Congress Should Proceed with Caution on Telehealth Extensions

On July 27, the House of Representatives passed the Advancing Telehealth Beyond COVID-19 Act, HR 4040, to extend telehealth flexibilities in Medicare through 2024. CBO estimates the legislation would increase Medicare spending by almost $2.5 billion and would use funds from the Medicare Improvement Fund to offset the cost.

Telehealth is likely to remain an important part of the health care system going forward. However, the rush into a broad two-year extension of telehealth authorities is fiscally imprudent given the lack of fiscal guardrails in the legislation and that current law already provides broad authority for telehealth usage for 151 days beyond the end of the just extended public health emergency (which places the soonest expiration sometime in the Spring).

Prior congressional legislation mandated studies by MedPAC and the HHS Office of Inspector General on telehealth utilization and costs, and on preventing waste, fraud, and abuse, and they are all due next summer. The evidence from those studies will provide important data and analysis for policymakers, especially given that coverage in Medicare would likely cost around $25 billion over a decade, and likely more than that when looking at overall national health expenditures. As we wrote in an issue brief earlier this year:

"Telehealth is likely to increase health care costs overall, especially if policymakers don’t pay special attention and care to its design. With federal and overall health care costs continuing to grow faster than the economy, these cost increases should be of particular concern."

There are already legislative proposals to put safeguards in place to ensure program integrity. In one example, the Telehealth Extension Act (HR 6202introduced by Congressman Lloyd Doggett (D-TX), suggested guardrails include a requirement for occasional in-person visits for high-cost medical equipment and tests, along with tracking and auditing of outlier providers.

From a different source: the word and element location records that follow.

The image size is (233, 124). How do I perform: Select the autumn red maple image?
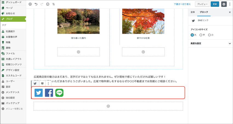(x=143, y=21)
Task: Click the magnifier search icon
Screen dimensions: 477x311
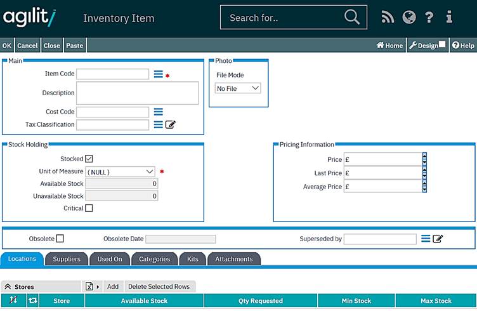Action: pos(352,17)
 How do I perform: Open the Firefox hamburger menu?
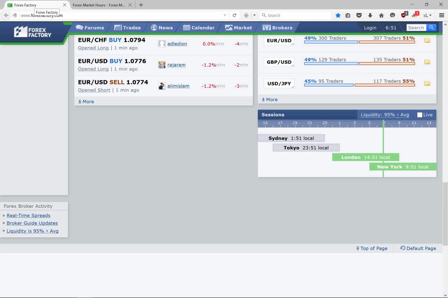(441, 15)
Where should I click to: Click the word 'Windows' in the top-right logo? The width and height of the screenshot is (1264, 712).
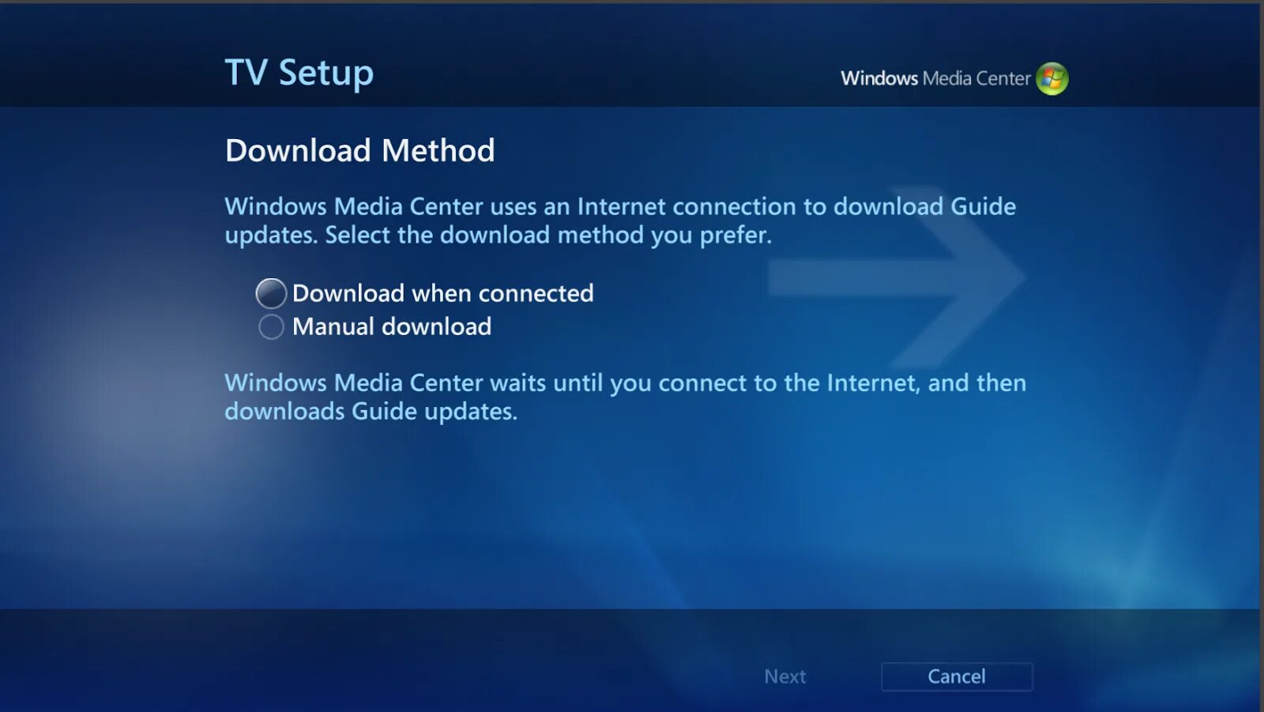pos(879,78)
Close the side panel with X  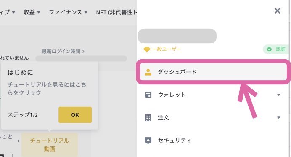click(278, 11)
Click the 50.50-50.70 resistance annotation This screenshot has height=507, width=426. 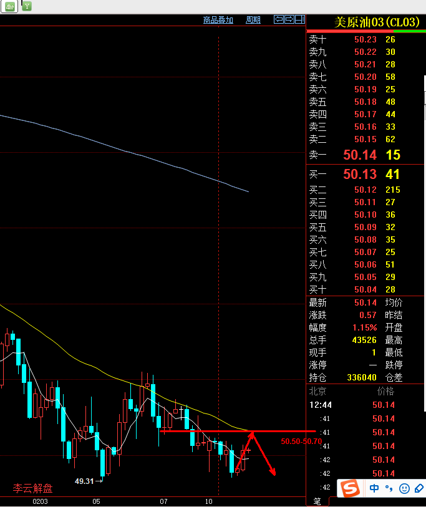coord(301,441)
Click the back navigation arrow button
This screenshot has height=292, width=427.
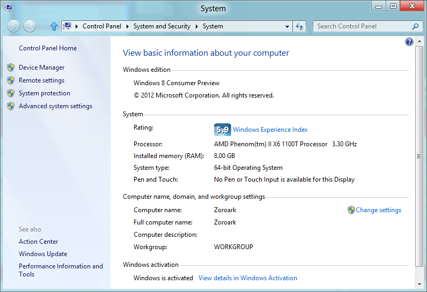[x=14, y=26]
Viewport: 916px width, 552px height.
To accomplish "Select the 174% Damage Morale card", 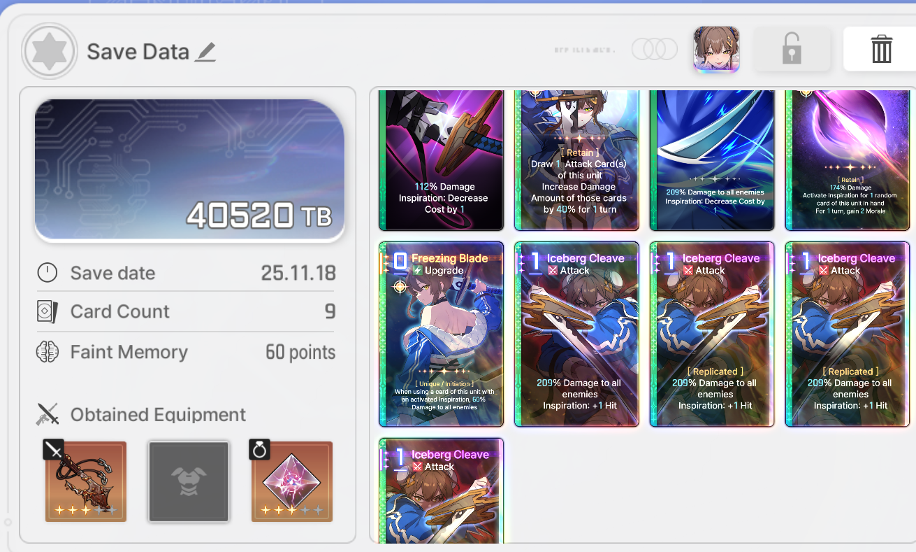I will (x=848, y=160).
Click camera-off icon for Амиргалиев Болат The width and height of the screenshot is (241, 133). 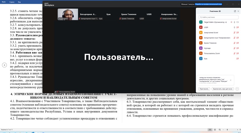pyautogui.click(x=238, y=33)
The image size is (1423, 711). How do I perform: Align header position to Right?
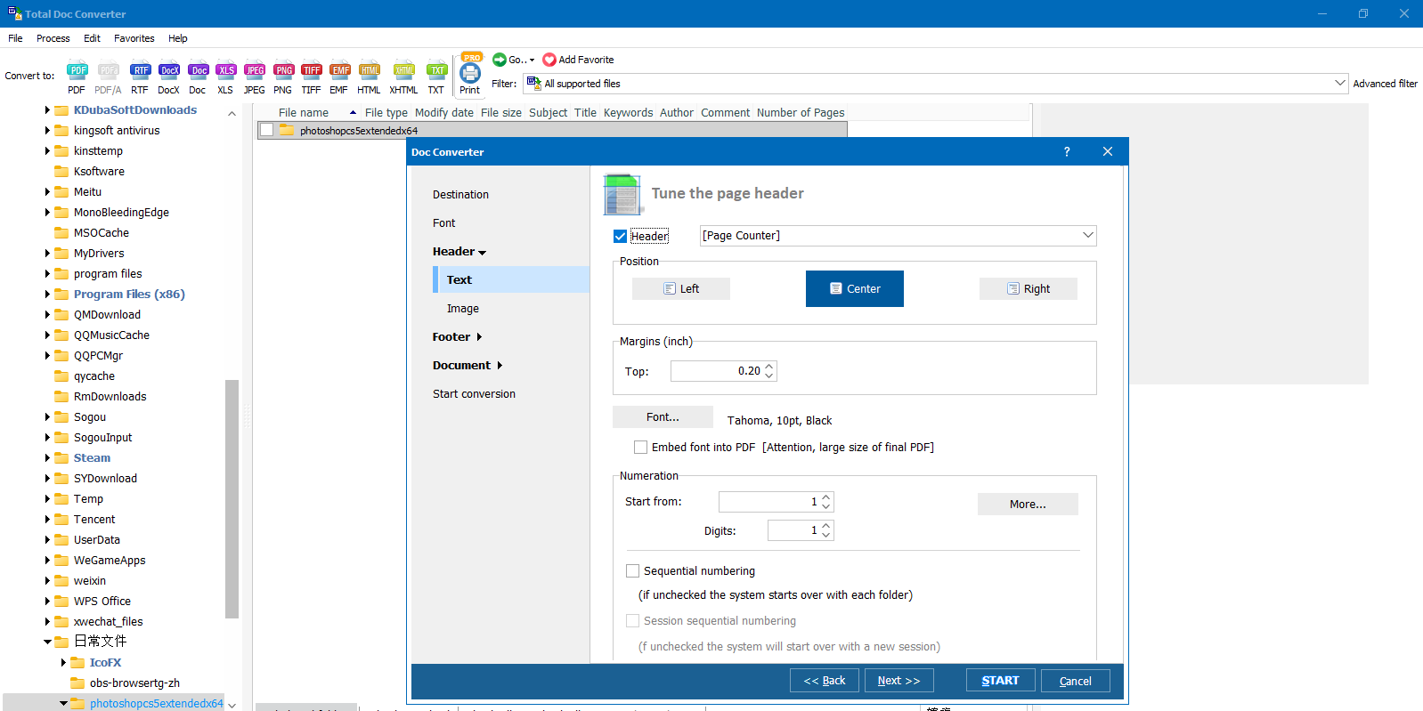click(x=1028, y=289)
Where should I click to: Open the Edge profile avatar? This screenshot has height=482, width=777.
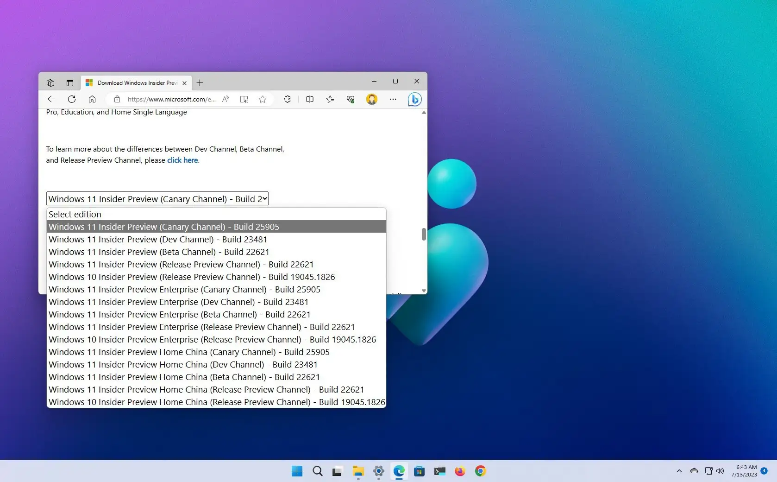click(x=372, y=99)
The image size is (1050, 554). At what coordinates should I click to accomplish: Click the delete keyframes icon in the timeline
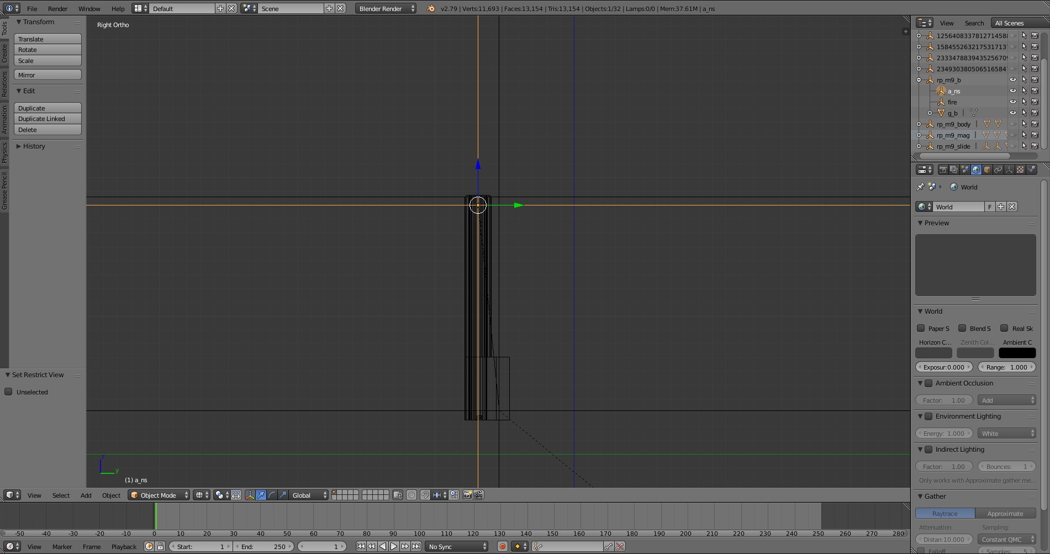tap(620, 546)
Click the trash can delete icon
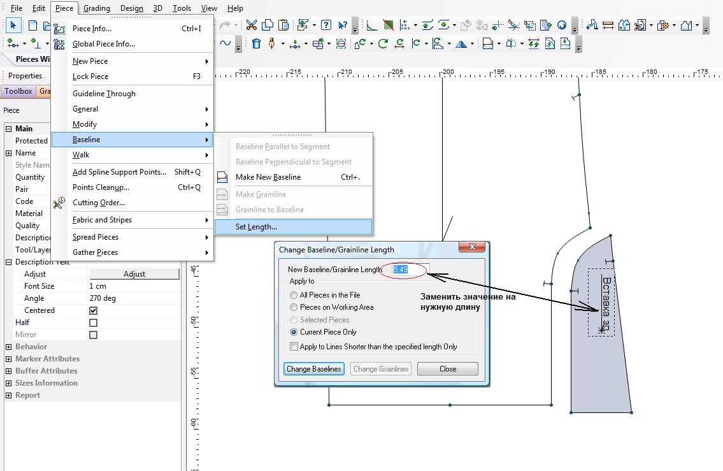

Just in the last month, the Department of Justice announced $1.2 billion in telehealth fraud charges against health care providers, so any efforts to temporarily extend authorities should include a focus on prevention.

Reporting has indicated that there is a push for Congress to extend the current exemption telehealth services have from deductibles in high-deductible health plans tied to health savings accounts. This policy counteracts the core purpose of these plans and their tax break -- to reduce health care spending by incentivizing lower utilization. Extending this exemption would lead to increases in insurance premiums and unjustifiably gives a financial advantage to telehealth over in-person care.

As the Senate turns to the issues, lawmakers should take their time to develop and consider sound and long-term legislation, that provides necessary coverage without contributing to higher costs and allows for persistent waste, fraud, and abuse.